Developing and implementing a strategy is the central task of a leader. A good strategy is a specific and coherent response to—and approach for—overcoming the obstacles to progress. A good strategy works by harnessing and applying power where it will have the greatest effect. Yet, Rumelt shows that there has been a growing and unfortunate tendency to equate Mom-and-apple-pie values, fluffy packages of buzzwords, motivational slogans, and financial goals with “strategy.”
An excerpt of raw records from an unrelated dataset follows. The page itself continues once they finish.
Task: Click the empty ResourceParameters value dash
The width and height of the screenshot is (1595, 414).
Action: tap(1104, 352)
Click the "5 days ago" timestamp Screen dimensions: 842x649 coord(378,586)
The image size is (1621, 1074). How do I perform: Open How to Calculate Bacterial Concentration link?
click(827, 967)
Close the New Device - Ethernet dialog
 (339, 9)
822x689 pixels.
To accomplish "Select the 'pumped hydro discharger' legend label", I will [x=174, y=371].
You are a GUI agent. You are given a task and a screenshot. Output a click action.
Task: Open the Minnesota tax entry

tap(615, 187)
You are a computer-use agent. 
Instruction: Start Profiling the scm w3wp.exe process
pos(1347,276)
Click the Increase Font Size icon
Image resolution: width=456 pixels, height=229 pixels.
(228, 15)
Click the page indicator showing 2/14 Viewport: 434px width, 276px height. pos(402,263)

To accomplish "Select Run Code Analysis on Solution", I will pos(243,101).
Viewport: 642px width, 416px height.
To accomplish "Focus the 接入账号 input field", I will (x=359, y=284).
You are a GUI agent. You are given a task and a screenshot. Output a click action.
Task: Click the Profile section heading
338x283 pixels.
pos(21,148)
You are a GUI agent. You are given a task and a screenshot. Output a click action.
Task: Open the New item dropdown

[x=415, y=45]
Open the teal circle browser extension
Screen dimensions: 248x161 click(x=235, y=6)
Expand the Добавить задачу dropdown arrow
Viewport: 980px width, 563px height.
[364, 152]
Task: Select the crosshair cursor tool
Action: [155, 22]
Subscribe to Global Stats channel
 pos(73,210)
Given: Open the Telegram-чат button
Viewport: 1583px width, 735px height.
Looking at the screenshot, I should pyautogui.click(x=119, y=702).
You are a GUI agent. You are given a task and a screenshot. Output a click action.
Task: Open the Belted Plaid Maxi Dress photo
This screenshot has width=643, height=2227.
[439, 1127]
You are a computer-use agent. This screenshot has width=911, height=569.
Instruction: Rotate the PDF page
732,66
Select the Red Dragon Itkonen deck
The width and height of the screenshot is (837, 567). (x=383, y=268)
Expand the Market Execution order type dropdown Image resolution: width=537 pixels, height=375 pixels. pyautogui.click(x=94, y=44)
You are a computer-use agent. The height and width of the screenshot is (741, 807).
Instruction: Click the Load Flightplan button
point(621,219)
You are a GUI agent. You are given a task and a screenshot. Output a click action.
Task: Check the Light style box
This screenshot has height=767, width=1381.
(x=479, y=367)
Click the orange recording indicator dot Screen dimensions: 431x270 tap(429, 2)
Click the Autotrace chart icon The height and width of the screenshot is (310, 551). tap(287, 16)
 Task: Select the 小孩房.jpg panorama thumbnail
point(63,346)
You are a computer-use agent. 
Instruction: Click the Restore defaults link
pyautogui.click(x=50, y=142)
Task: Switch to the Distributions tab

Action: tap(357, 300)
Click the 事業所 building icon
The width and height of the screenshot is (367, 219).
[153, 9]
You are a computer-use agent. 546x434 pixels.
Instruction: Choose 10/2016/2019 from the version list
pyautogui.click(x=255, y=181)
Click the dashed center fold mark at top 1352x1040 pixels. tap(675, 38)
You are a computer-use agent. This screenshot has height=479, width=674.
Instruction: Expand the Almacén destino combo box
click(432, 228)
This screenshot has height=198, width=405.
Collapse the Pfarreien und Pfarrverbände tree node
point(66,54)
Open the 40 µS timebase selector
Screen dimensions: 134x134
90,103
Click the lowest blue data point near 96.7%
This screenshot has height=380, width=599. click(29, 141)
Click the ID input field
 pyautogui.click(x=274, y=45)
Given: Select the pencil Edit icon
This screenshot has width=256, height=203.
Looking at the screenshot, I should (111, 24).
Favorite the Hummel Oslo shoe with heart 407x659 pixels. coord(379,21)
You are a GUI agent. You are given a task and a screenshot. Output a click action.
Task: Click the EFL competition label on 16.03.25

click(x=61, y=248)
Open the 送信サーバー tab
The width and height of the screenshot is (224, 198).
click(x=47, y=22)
In Good Strategy/Bad Strategy, he debunks these elements of “bad strategy” and awakens an understanding of the power of a “good strategy.” He introduces nine sources of power—ranging from using leverage to effectively focusing on growth—that are eye-opening yet pragmatic tools that can easily be put to work on Monday morning, and uses fascinating examples from business, nonprofit, and military affairs to bring its original and pragmatic ideas to life. The detailed examples range from Apple to General Motors, from the two Iraq wars to Afghanistan, from a small local market to Wal-Mart, from Nvidia to Silicon Graphics, from the Getty Trust to the Los Angeles Unified School District, from Cisco Systems to Paccar, and from Global Crossing to the 2007–08 financial crisis.

Reflecting an astonishing grasp and integration of economics, finance, technology, history, and the brilliance and foibles of the human character, Good Strategy/Bad Strategy stems from Rumelt’s decades of digging beyond the superficial to address hard questions with honesty and integrity.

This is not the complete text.